Texte du document:
+++
Delacroix, les dernières années
A l’occasion du bicentenaire de sa naissance, la France lui rend hommage à travers de nombreuses expositions. Celle du Grand-Palais, consacrée aux œuvres des dernières années, fait découvrir une facette presque inconnue du peintre : sa dimension religieuse. |
Dieu est en nous : c’est cette présence intérieure qui nous fait admirer le beau, qui nous réjouit quand nous avons bien fait , écrit Eugène Delacroix dans son Journal, le 12 octobre 1862, dix mois avant sa mort. A soixante-quatre ans, l’artiste qui a partagé l’athéisme de Diderot, le panthéisme de Rousseau et qui, longtemps, s’est revendiqué agnostique, a remis toutes ses certitudes en question. C’est qu’à partir de 1850, ses angoisses métaphysiques l’amènent à s’interroger sur le sens de la vie.
Ses lecteurs et biographes ont, bien sûr, pointé dans son Journal, l’un des textes les plus importants du XIXe siècle récemment réédité par Plon, les passages qui le montrent attentif à l’Evangile et qu’il transcrit parfois en latin. Mais de là à imaginer ces Crucifixions, cette tragique Montée au calvaire du musée de Metz, ce Christ au tombeau dans lequel l’atmosphère est figée par la présence d’un corps gris recouvert d’un linceul, ce Bon samaritain si proche dans son intensité, dans sa simplicité, des représentations de Rembrandt, la route est encore longue.
La quête spirituelle de Delacroix durant les dix dernières années de sa vie le conduit à peindre sans cesse davantage les scènes célèbres du Nouveau Testament. Est-ce un hasard si sa dernière grande réalisation est la chapelle des Saints-Anges à l’église Saint-Sulpice ; un travail qui va lui prendre dix ans, qu’il achève en 1862 et qui constitue sans doute son testament pictural et spirituel ?
+++
Consignes:
• a. Indiquez si chacune des affirmations suivantes concorde avec le texte sur Delacroix, en répondant par oui ou non et en citant les mots du texte qui tranchent.
(i) Delacroix écrit « Dieu est en nous » dans son Journal le 12 octobre 1862.
(ii) L'exposition du Grand-Palais porte sur les œuvres de jeunesse du peintre.
(iii) Le travail de la chapelle des Saints-Anges lui demande cinq ans.
• b. Remplacez « Nouveau Testament » par « Ancien Testament » dans le passage du texte sur Delacroix qui va de « La quête spirituelle » jusqu'à « et spirituel ? », puis recopiez ce passage.
• c. Répondez brièvement à ces questions sur le texte sur Delacroix.
(i) Quel âge a Delacroix lorsqu'il remet ses certitudes en question ?
(ii) Quel éditeur a récemment réédité son Journal ?
(iii) En quelle année achève-t-il la chapelle des Saints-Anges ?
+++
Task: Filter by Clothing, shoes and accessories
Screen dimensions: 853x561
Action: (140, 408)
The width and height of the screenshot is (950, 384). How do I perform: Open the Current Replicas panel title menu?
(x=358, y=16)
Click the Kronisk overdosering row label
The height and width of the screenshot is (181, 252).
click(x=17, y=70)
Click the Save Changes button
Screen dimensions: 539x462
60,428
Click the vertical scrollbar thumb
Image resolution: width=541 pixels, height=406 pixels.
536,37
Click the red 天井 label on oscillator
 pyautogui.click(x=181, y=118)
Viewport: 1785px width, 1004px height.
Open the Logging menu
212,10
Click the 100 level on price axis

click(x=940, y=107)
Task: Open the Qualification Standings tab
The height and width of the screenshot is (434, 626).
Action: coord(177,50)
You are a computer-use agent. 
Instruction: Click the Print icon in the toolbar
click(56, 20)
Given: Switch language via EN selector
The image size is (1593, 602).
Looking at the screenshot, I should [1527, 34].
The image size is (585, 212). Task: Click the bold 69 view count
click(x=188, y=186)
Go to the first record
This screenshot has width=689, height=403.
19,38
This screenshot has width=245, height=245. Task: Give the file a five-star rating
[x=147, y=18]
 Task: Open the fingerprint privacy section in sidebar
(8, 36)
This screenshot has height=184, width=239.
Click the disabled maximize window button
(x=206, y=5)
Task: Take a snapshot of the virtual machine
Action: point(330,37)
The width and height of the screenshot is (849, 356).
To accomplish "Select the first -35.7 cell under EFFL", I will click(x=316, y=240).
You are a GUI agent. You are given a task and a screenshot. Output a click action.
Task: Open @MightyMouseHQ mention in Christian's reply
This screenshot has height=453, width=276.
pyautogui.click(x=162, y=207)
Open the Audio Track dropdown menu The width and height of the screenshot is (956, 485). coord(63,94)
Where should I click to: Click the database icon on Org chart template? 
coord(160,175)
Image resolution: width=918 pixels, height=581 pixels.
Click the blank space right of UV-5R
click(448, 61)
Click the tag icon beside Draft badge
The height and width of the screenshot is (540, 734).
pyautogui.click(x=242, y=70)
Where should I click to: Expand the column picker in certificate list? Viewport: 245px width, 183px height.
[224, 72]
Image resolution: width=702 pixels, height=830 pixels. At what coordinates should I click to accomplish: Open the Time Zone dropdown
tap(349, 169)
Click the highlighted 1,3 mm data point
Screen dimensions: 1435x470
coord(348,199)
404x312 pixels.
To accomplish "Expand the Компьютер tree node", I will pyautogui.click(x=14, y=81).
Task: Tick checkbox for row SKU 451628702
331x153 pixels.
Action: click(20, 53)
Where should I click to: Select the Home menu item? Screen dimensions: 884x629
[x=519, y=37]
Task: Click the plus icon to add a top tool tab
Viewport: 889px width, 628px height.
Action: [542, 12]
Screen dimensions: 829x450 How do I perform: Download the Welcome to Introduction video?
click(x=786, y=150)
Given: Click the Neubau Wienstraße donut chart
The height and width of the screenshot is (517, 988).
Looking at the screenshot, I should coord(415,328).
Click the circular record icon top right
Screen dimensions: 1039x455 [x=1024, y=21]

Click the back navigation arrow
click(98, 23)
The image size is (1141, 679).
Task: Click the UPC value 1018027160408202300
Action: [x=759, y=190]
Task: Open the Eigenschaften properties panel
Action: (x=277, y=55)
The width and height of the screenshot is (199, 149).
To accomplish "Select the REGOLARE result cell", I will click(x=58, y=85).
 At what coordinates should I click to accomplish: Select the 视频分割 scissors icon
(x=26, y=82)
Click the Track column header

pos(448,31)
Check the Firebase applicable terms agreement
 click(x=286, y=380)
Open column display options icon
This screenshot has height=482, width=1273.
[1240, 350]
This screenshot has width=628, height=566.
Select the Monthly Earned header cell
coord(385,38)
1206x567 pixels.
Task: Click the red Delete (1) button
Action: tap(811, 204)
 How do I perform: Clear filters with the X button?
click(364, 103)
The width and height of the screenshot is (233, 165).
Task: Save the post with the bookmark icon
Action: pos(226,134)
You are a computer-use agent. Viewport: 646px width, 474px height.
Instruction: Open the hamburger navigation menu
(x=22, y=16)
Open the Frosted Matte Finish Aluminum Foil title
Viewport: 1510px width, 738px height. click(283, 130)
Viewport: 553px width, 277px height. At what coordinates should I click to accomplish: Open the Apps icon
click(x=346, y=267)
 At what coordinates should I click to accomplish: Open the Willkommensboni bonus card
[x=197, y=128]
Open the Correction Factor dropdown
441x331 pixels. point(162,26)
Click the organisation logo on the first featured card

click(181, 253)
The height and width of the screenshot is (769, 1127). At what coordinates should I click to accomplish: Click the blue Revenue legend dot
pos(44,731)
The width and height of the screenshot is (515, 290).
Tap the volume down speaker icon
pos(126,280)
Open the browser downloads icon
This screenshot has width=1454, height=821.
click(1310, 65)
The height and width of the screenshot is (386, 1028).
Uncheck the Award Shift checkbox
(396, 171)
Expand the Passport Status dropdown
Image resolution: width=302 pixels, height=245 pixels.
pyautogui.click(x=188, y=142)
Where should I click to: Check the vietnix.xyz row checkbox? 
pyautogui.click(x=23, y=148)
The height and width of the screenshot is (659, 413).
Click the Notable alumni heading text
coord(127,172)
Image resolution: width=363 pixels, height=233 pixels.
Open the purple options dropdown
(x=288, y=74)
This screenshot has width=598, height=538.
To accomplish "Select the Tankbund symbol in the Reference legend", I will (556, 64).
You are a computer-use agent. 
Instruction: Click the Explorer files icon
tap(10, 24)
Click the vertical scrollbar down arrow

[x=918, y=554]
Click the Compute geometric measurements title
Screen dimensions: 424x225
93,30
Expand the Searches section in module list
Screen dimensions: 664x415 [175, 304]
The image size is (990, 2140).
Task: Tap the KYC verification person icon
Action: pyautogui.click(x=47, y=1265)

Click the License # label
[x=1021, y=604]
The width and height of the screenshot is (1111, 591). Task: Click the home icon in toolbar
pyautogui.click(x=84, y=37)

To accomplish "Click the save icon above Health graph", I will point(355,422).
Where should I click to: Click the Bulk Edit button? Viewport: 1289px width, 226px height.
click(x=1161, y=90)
+++
Exercice corrigé:
• a.
(i) Oui : « écrit Eugène Delacroix dans son Journal, le 12 octobre 1862 »
(ii) Non : « consacrée aux œuvres des dernières années »
(iii) Non : « un travail qui va lui prendre dix ans »

• b.
La quête spirituelle de Delacroix durant les dix dernières années de sa vie le conduit à peindre sans cesse davantage les scènes célèbres du Ancien Testament. Est-ce un hasard si sa dernière grande réalisation est la chapelle des Saints-Anges à l’église Saint-Sulpice ; un travail qui va lui prendre dix ans, qu’il achève en 1862 et qui constitue sans doute son testament pictural et spirituel ?

• c.
(i) Soixante-quatre ans.
(ii) Plon.
(iii) En 1862.